The human shape is part of the dispute
The case for humanoids depends not only on capability, but on whether the human form is necessary. Criddle raises the question directly: is a human-style robot essential, or could a different design do the job just as well? A promotional video from Syncere showed a robotic arm resembling a green desk lamp folding clothes on a bed — a reminder that household labor may not require a machine with a head, torso and legs.
Bernt Børnich argues the humanoid form is not a gimmick but a general-purpose strategy. In his view, the human body is “the most general machine we know.” He describes the ambition as a machine that can do “any labor across society,” with consumer homes as an important starting point because “that is where the intelligence is.”

Stored records:
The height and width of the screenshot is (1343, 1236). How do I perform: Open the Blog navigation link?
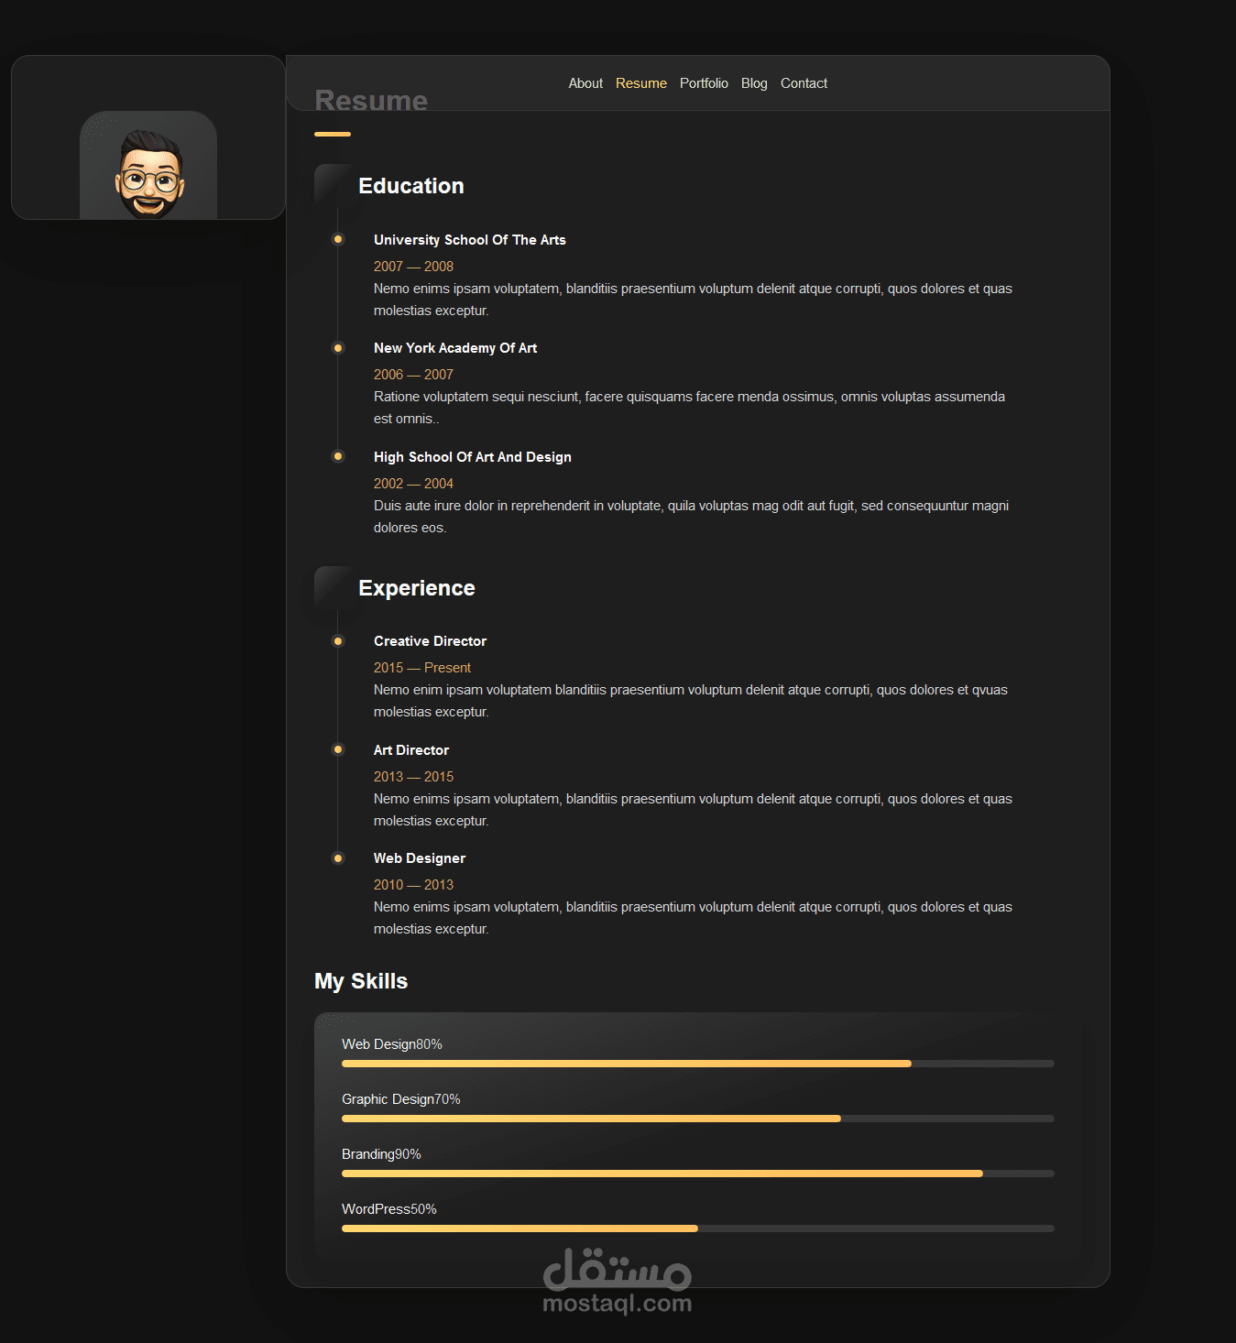click(754, 83)
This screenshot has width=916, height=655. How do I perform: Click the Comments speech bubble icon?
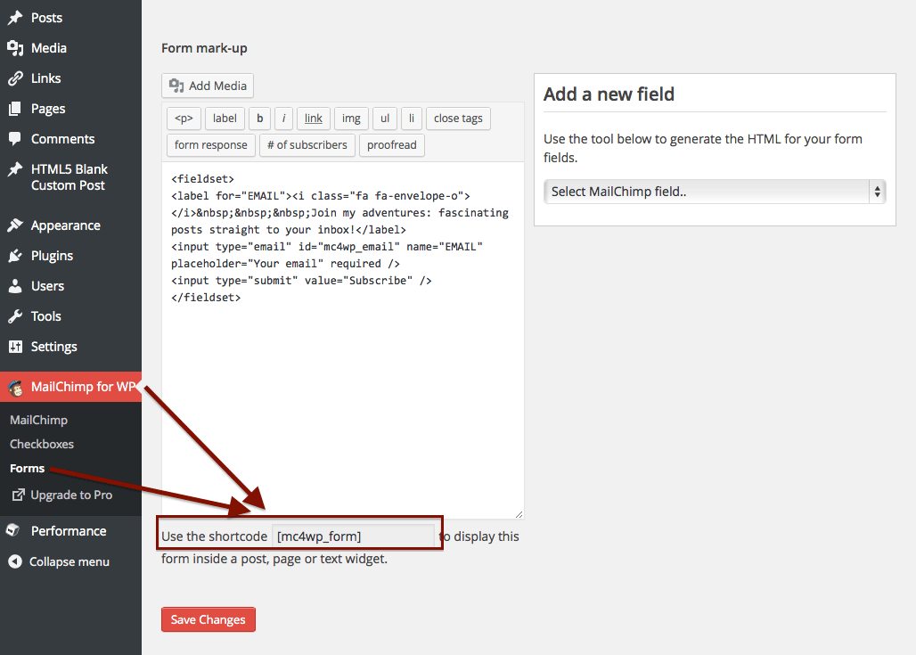[15, 139]
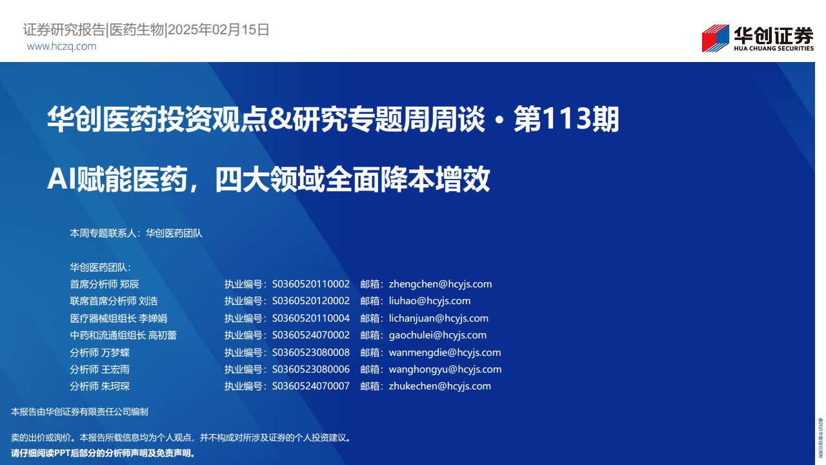This screenshot has height=465, width=826.
Task: Open the wanmengdie@hcyjs.com email link
Action: (445, 353)
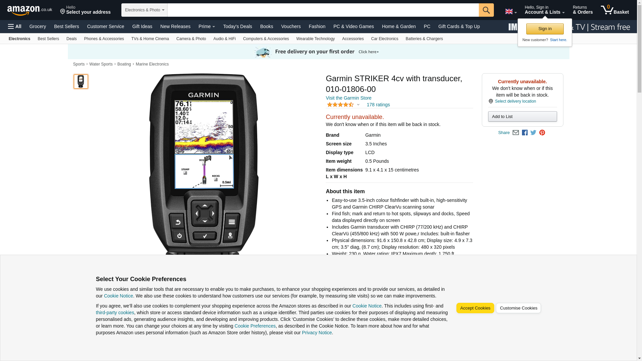Image resolution: width=642 pixels, height=361 pixels.
Task: Accept Cookies in the consent banner
Action: (475, 308)
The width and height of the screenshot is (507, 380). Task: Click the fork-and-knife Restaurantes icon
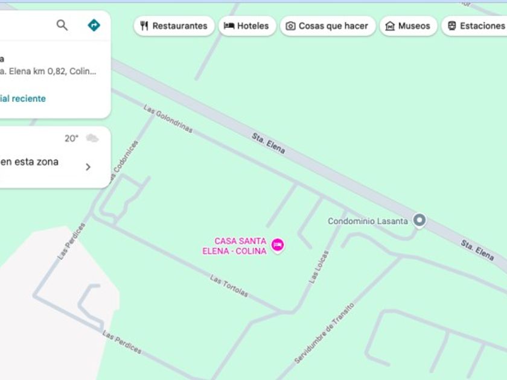click(x=144, y=26)
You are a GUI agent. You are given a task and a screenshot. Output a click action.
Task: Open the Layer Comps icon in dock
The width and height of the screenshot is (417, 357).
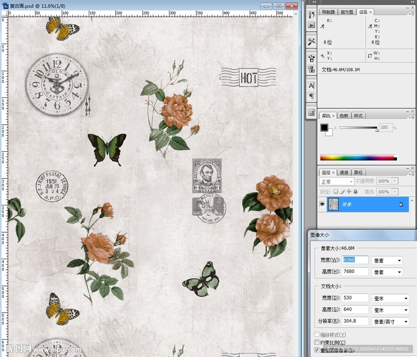312,112
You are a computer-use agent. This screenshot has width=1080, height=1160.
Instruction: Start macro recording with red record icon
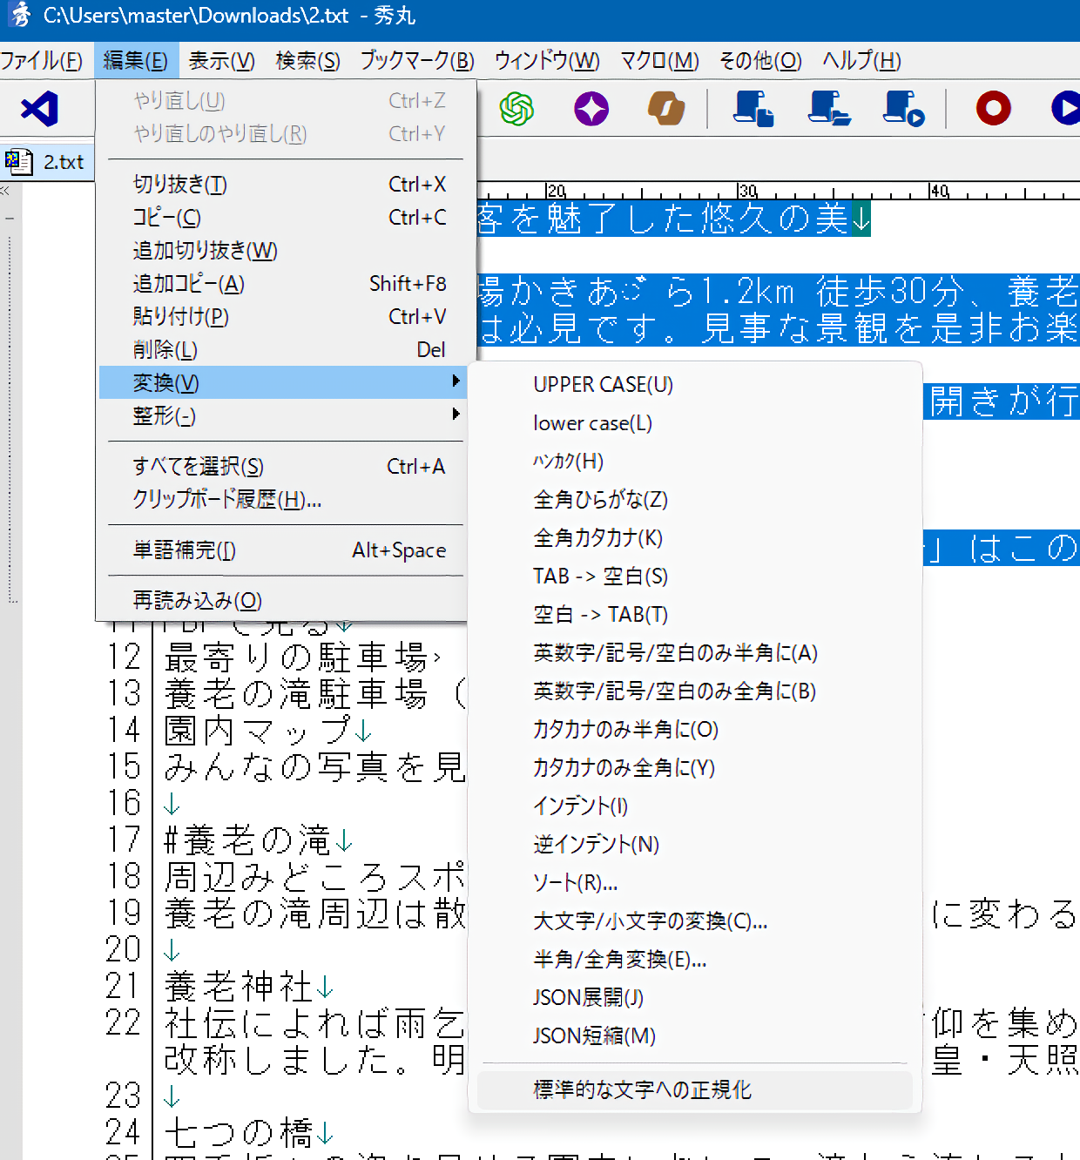[x=993, y=109]
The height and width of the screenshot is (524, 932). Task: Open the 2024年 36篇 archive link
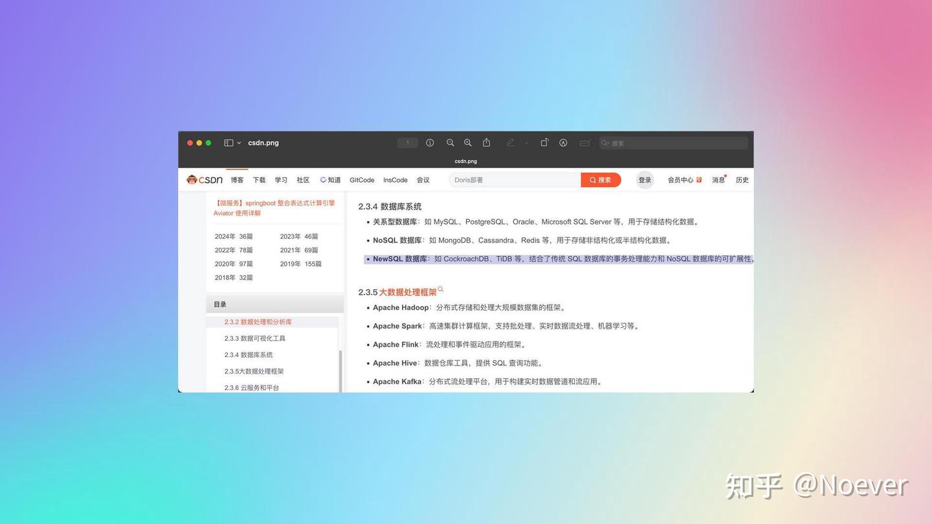[233, 236]
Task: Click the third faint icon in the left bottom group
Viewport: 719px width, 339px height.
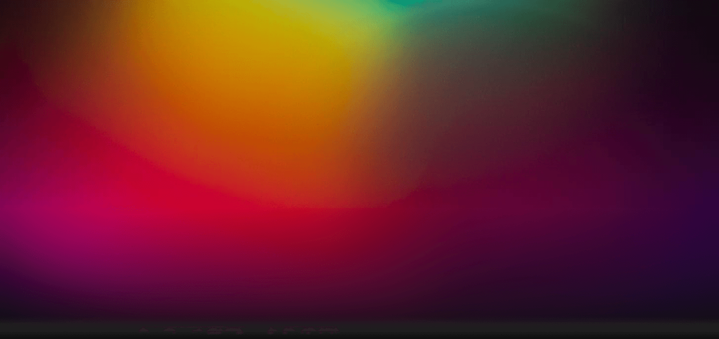Action: 197,330
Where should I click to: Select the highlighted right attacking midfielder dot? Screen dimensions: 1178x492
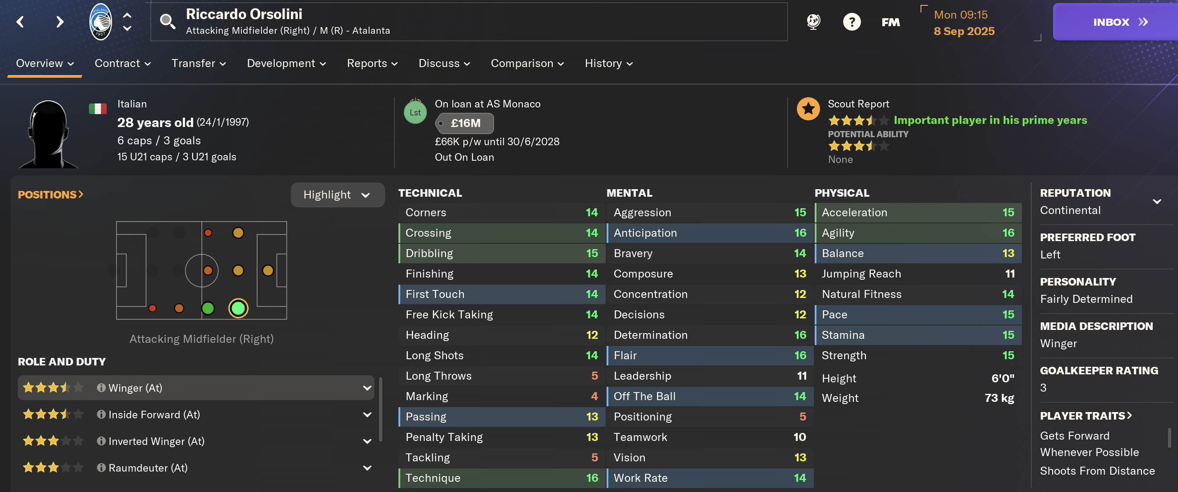238,308
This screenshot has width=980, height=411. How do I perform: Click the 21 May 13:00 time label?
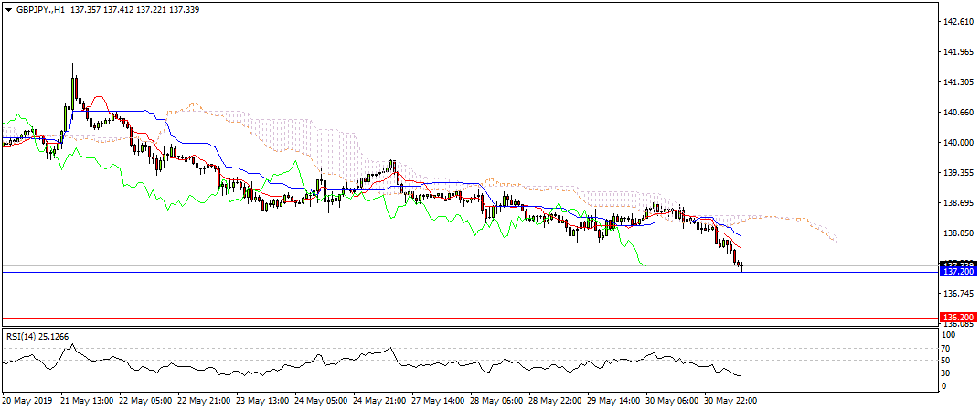88,401
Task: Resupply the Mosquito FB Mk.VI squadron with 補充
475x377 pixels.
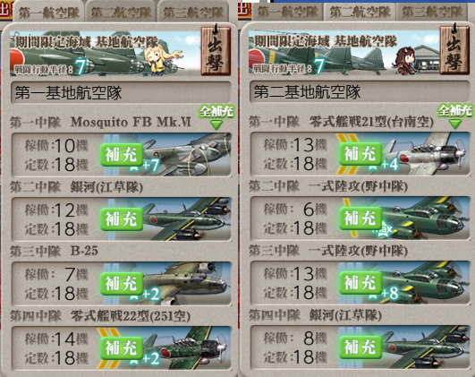Action: [122, 155]
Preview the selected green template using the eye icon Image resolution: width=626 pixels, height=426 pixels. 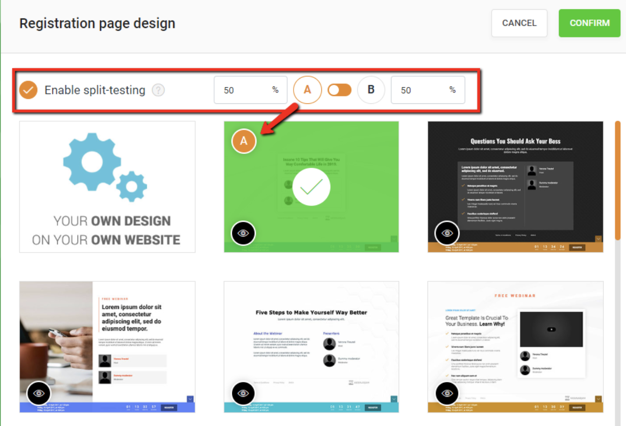coord(243,233)
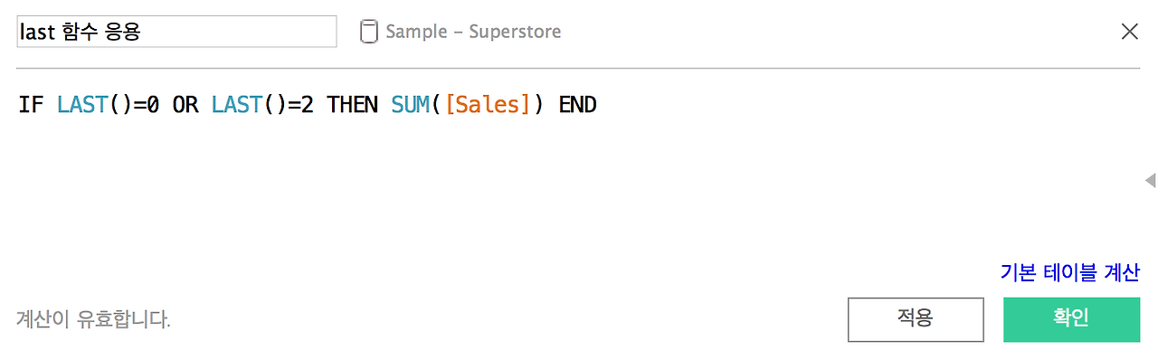Image resolution: width=1158 pixels, height=360 pixels.
Task: Place cursor after =2 in formula
Action: [315, 105]

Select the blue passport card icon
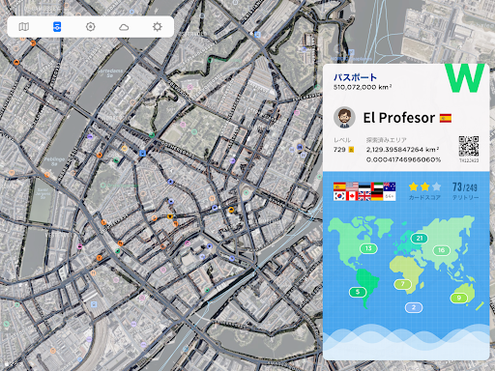57,27
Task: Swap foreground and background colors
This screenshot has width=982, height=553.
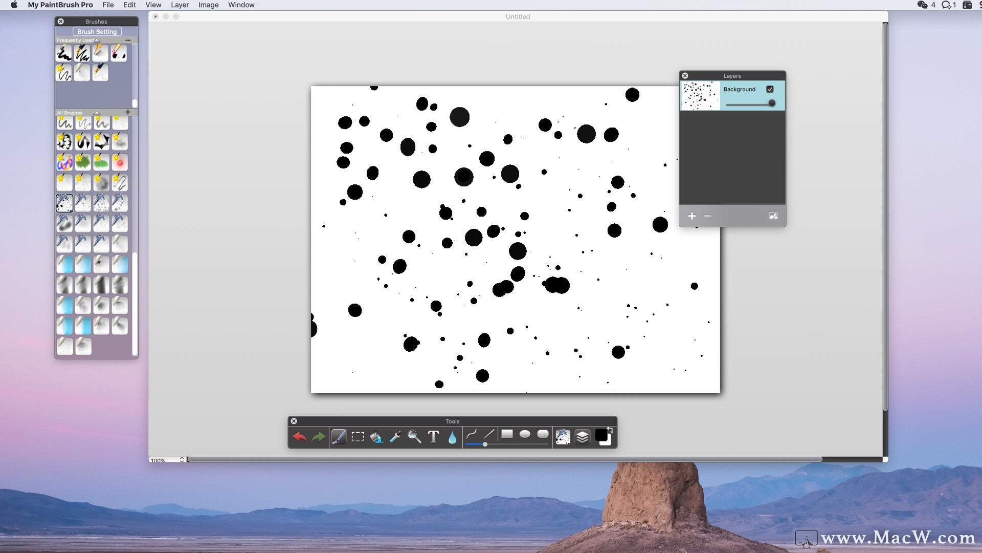Action: pos(610,430)
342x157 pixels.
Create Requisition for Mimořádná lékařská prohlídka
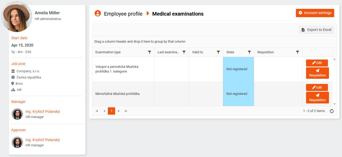coord(318,97)
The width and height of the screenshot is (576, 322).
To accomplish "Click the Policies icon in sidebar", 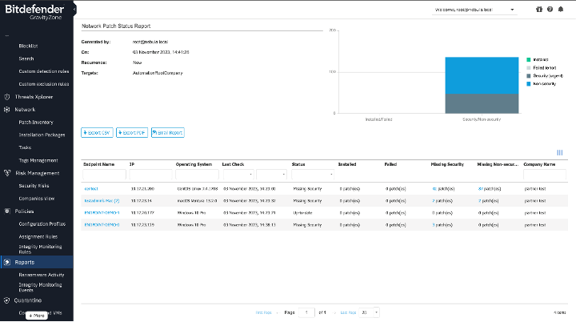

Set tasks:
A – Based on the passage about humanoid robots, say whether each statement agrees with it. Give yes or no for each, and quote the deciding words. (i) A Syncere video showed a robotic arm folding clothes on a bed. (ii) Bernt Børnich calls the humanoid form a gimmick. (iii) Børnich names factories as an important starting point.
B – Retype the passage about humanoid robots from "The human shape" to "torso and legs.".
C – Extend the passage about humanoid robots, starting after its final sentence.

Answers per task:
A –
(i) Yes: "A promotional video from Syncere showed a robotic arm resembling a green desk lamp folding clothes on a bed"
(ii) No: "Bernt Børnich argues the humanoid form is not a gimmick but a general-purpose strategy."
(iii) No: "with consumer homes as an important starting point"

B –
The human shape is part of the dispute
The case for humanoids depends not only on capability, but on whether the human form is necessary. Criddle raises the question directly: is a human-style robot essential, or could a different design do the job just as well? A promotional video from Syncere showed a robotic arm resembling a green desk lamp folding clothes on a bed — a reminder that household labor may not require a machine with a head, torso and legs.

C –
Ken Goldberg is unconvinced that this translates into near-term practical adoption. He expects some people will buy humanoids as conversation pieces or novelties. But he doubts that useful, practical and cost-effective humanoids in the home are close: “Some people will get them. But will they be doing something really useful and practical, and will it be cost-effective? I worry that’s not gonna happen in the near future.”
The investment thesis and the engineering caution therefore sit side by side. The forecasts imagine a large and fast-scaling market. The companies are experimenting with consumer pricing and subscriptions. The use cases are obvious because domestic work is repetitive, disliked and valuable to avoid. But the hard part is making humanoids cheap enough, trusted enough and dexterous enough to prove they are more than a gimmick inside the home.